#### 提示文:

◎CEELO'S MAGIC MOMENT
▼シーローズ・マジック・モーメント
☆Ceelo
★シーロー
released in 2012
CD-0326 2012/12/9
シーロー、またはシーロー・グリーンの新譜はクリスマスアルバム。
シーローは、いずれも記事にしたロッド・スチュワートのクリスマスアルバムとクリスティーナ・アギレラの新譜に参加していることで、そろそろアルバムを買って聴いたみたいと思いネットで調べたところ、最新作がクリスマスアルバムだと分かってすぐに注文しました。
ただ、ネットで見つけたのが小さい写真だったため、最初はクリスマスアルバムとは気づきませんでした。
絵柄が見えないのもあるけれど、紫系の色使いが、それまでの僕のクリスマスのイメージとは違ったこともあって。
まあそれはともかく、届いて聴き始めたのがまだ一昨日だけど、クリスマスアルバムだからほとんどの曲は知っているし、うかうかしているとクリスマスを過ぎてしまうのですぐに記事を上げました。
ひとことで言うと、とっても聴きやすいです。
思いのほか、という言葉が先につくのですが、ロッドに参加して歌っている声が、ものすごい切れ味でこれは恐い人なのかなと、もっとどろどろしているのかなと勝手に想像していたのですが、そんなことはまったくなくてむしろこんなに普通でいいのか、というくらい。
シーローはこのCDを探すまでどんな人かも知らなかったんだけど、外見は、まさにロナルド・アイズリーをスキンヘッドにして若くしたような恰幅がいい人で、その点は想像が当たっていました(笑)。
歌はうまい、もちろんうまい、まあ曲が曲だからそれほどエモーショナルでもなくて、音楽ももっとヒップホップの影響が濃いのかと想像していたけれど、音が新しいだけでむしろ普通のソウルといえるものでした。
歌っている曲は、「ジングル・ベル」「そり滑り」「ウィンター・ワンダーランド」といったいわば子ども向けの曲はなくて、割と新しめの、僕が普通に買って聴いているロック系ポップス系のクリスマスアルバムでよく取り上げられる曲でまとめてきたといったところ。
先に2曲紹介。
2曲目Baby,It's Cold Outsideはクリスティーナ・アギレラとのデュエット。
大仰なイントロの後で静かに歌い始めるクリスティーナ、ちょっと予想外の展開を見せる面白いアレンジ。
ちなみにこの曲はノラ・ジョーンズとウィリー・ネルソンのがいいですね。
13曲目Merry Christmas, Babyはロッド・スチュワートがゲスト。
でも種を明かせば、ロッドのアルバムと同じテイク。
まあでもいいか。
つまり、シーローがゲストで参加した2人がそのままこちらにも参加しているというわけですね。
スタンダード系では、「チェスナット・ソング」こと4曲目The Christmas Song、そして最後に入るのはいちばん多く歌われている14曲目Silent Night、これだけ、後者はトラッドですが。

#### データ一覧:
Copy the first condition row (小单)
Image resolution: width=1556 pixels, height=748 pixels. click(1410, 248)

...

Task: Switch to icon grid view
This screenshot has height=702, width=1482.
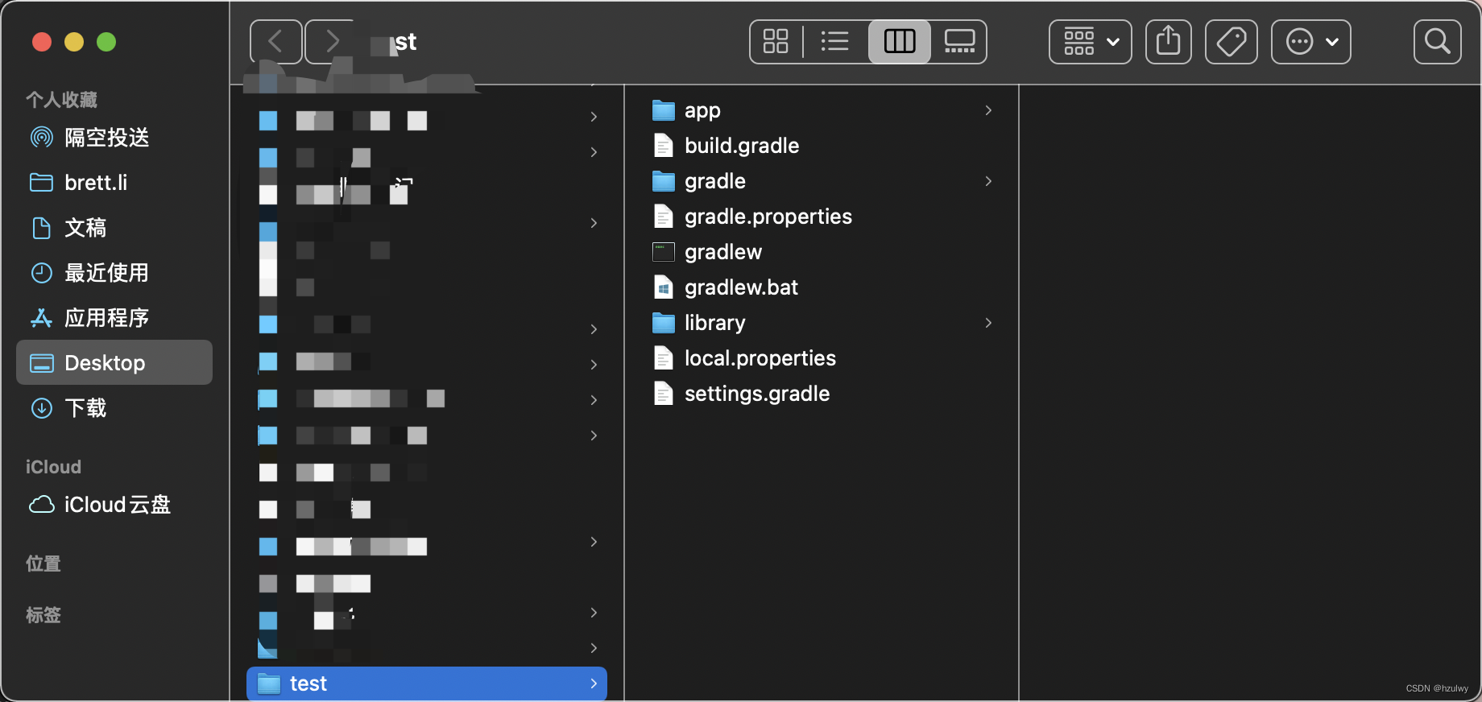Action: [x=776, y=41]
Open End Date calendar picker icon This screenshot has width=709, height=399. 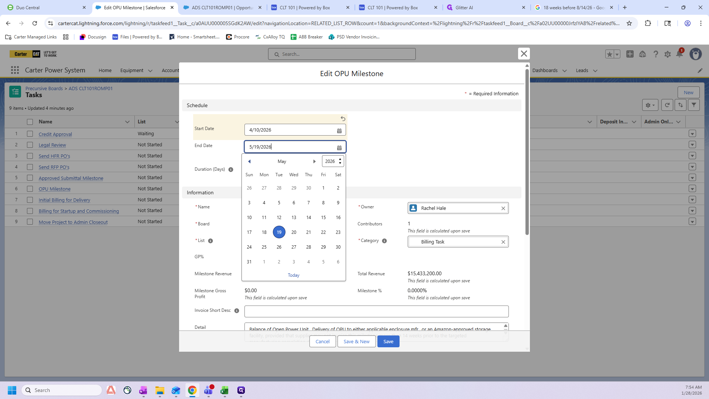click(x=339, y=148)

==

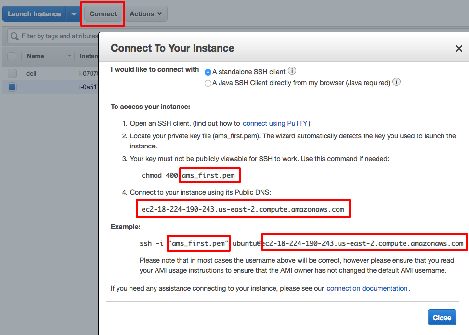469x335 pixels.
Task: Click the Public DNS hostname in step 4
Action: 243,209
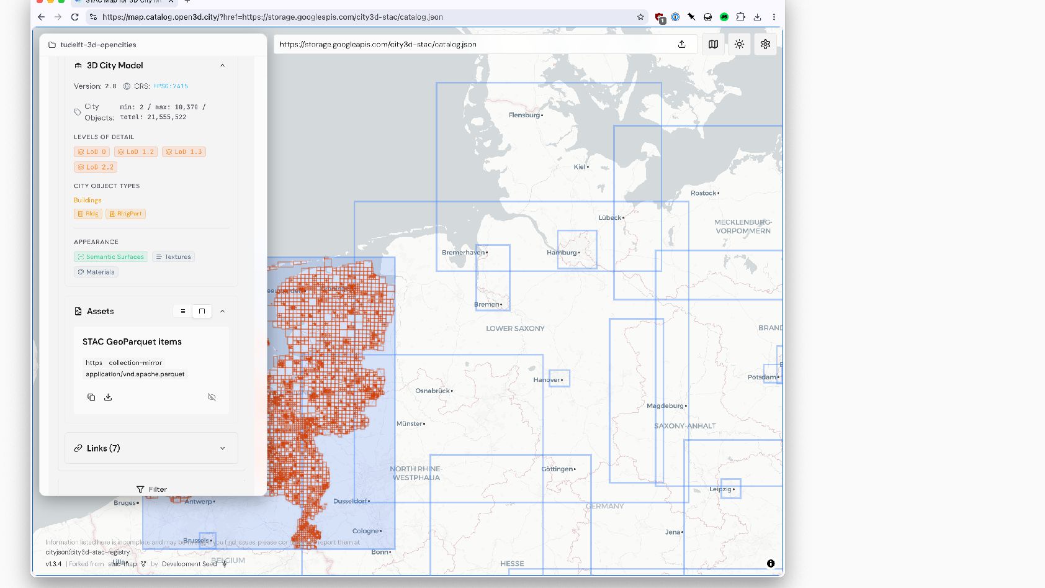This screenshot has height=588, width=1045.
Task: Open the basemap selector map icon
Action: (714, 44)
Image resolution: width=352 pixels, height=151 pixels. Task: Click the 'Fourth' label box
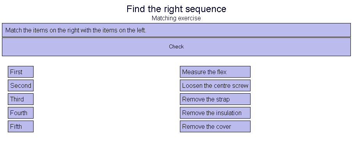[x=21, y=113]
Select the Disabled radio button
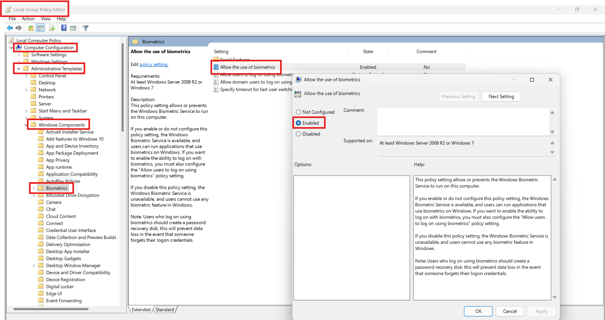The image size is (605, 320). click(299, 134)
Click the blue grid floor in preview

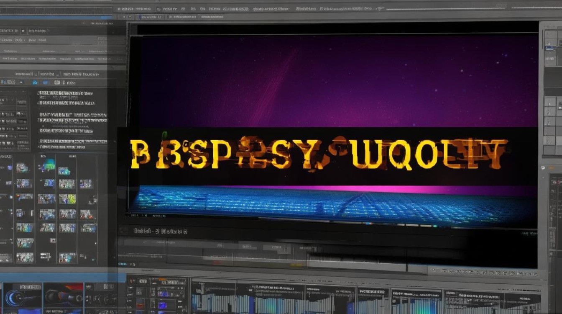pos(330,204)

#### 課題:
シーローのクリスマスアルバムを紹介する文章を、最後の文の後から書き続けること。 一覧は独立した別の資料である。

#### 解答:
Silent Nightは歌が上手い人が歌うとさすがといったところですね。
他の多くが、先に述べたロック系ソウル系のクリスマスアルバムでよく聴かれる曲。
3曲目This Christmasはダニー・ハサウェイの曲、これを取り上げるのは自然なこと。
7曲目You're A Mean One, Mr. Grinch、映画にもなった漫画「グリンチ」のクリスマスソングということで、エイミー・マンで聴いたことがある曲だけど、歌というか台詞というか、コミカルな1編。
ストレイト・ノー・チェイサーがゲスト参加しています。
8曲目Please Come Home For Christmasは1950年代のR&Bだけどイーグルスが歌っていることでよく知られているでしょう。
この曲は他にやりようがないのかな、アレンジはイーグルスのものと同じ感じ、というよりそれこそが映える曲なのでしょうね。
9曲目Run Rudolph Runはチャック・ベリーが歌い、後に特にロックアーティストによく取り上げられるようになった曲。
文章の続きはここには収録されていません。